- **Required action**
Your task is to copy all of the data exactly.
____ Data for processing
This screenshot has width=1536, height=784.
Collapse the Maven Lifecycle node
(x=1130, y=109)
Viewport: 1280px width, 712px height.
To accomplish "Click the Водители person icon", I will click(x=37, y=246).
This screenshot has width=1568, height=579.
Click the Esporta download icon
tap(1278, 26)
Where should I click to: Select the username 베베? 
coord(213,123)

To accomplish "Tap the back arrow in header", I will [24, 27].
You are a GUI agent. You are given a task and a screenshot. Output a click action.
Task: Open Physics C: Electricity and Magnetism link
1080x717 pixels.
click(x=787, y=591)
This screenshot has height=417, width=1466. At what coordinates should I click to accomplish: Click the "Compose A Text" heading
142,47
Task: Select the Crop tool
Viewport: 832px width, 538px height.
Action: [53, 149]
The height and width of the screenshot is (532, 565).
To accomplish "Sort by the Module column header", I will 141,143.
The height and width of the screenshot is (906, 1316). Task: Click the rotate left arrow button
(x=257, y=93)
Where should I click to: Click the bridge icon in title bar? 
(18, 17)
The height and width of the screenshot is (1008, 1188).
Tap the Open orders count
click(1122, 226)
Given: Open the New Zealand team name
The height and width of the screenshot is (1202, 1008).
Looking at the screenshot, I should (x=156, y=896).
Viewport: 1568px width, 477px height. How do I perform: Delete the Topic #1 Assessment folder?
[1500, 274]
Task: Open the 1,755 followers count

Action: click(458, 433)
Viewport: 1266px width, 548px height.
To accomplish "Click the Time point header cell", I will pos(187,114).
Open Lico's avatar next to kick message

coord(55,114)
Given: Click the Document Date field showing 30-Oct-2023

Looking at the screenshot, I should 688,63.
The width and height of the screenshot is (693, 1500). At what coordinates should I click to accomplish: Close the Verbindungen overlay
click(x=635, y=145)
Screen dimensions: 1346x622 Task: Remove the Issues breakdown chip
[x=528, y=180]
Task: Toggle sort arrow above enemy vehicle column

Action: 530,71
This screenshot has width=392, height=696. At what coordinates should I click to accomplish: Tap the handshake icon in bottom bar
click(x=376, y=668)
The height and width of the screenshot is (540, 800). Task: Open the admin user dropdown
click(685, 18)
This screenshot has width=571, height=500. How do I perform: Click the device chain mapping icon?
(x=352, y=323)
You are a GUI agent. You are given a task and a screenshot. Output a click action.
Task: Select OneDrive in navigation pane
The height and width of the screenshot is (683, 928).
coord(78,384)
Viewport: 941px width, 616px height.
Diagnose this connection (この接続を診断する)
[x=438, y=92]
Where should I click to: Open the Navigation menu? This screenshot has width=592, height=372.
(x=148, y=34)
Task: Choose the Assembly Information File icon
________
- **Reply to the task**
This screenshot has width=1536, height=784.
Collapse the Maven Lifecycle node
(x=1130, y=109)
Viewport: 1280px width, 712px height.
To accomplish "Click the Водители person icon", I will click(x=37, y=246).
This screenshot has width=1568, height=579.
Click the Esporta download icon
tap(1278, 26)
Where should I click to: Select the username 베베? 
coord(213,123)

To accomplish "Tap the back arrow in header", I will [24, 27].
You are a GUI agent. You are given a task and a screenshot. Output a click action.
Task: Open Physics C: Electricity and Magnetism link
1080x717 pixels.
click(x=787, y=591)
This screenshot has height=417, width=1466. At what coordinates should I click to accomplish: Click the "Compose A Text" heading
142,47
Task: Select the Crop tool
Viewport: 832px width, 538px height.
Action: [53, 149]
The height and width of the screenshot is (532, 565).
To accomplish "Sort by the Module column header", I will 141,143.
The height and width of the screenshot is (906, 1316). Task: Click the rotate left arrow button
(x=257, y=93)
Where should I click to: Click the bridge icon in title bar? 
(18, 17)
The height and width of the screenshot is (1008, 1188).
Tap the Open orders count
click(1122, 226)
Given: Open the New Zealand team name
The height and width of the screenshot is (1202, 1008).
Looking at the screenshot, I should (x=156, y=896).
Viewport: 1568px width, 477px height. How do I perform: Delete the Topic #1 Assessment folder?
[1500, 274]
Task: Open the 1,755 followers count

Action: click(458, 433)
Viewport: 1266px width, 548px height.
To accomplish "Click the Time point header cell", I will pos(187,114).
Open Lico's avatar next to kick message

coord(55,114)
Given: Click the Document Date field showing 30-Oct-2023

Looking at the screenshot, I should 688,63.
The width and height of the screenshot is (693, 1500). At what coordinates should I click to accomplish: Close the Verbindungen overlay
click(x=635, y=145)
Screen dimensions: 1346x622 Task: Remove the Issues breakdown chip
[x=528, y=180]
Task: Toggle sort arrow above enemy vehicle column

Action: 530,71
This screenshot has width=392, height=696. At what coordinates should I click to accomplish: Tap the handshake icon in bottom bar
click(x=376, y=668)
The height and width of the screenshot is (540, 800). Task: Open the admin user dropdown
click(685, 18)
This screenshot has width=571, height=500. How do I perform: Click the device chain mapping icon?
(x=352, y=323)
You are a GUI agent. You are given a task and a screenshot. Output a click action.
Task: Select OneDrive in navigation pane
The height and width of the screenshot is (683, 928).
coord(78,384)
Viewport: 941px width, 616px height.
Diagnose this connection (この接続を診断する)
[x=438, y=92]
Where should I click to: Open the Navigation menu? This screenshot has width=592, height=372.
(x=148, y=34)
Task: Choose the Assembly Information File icon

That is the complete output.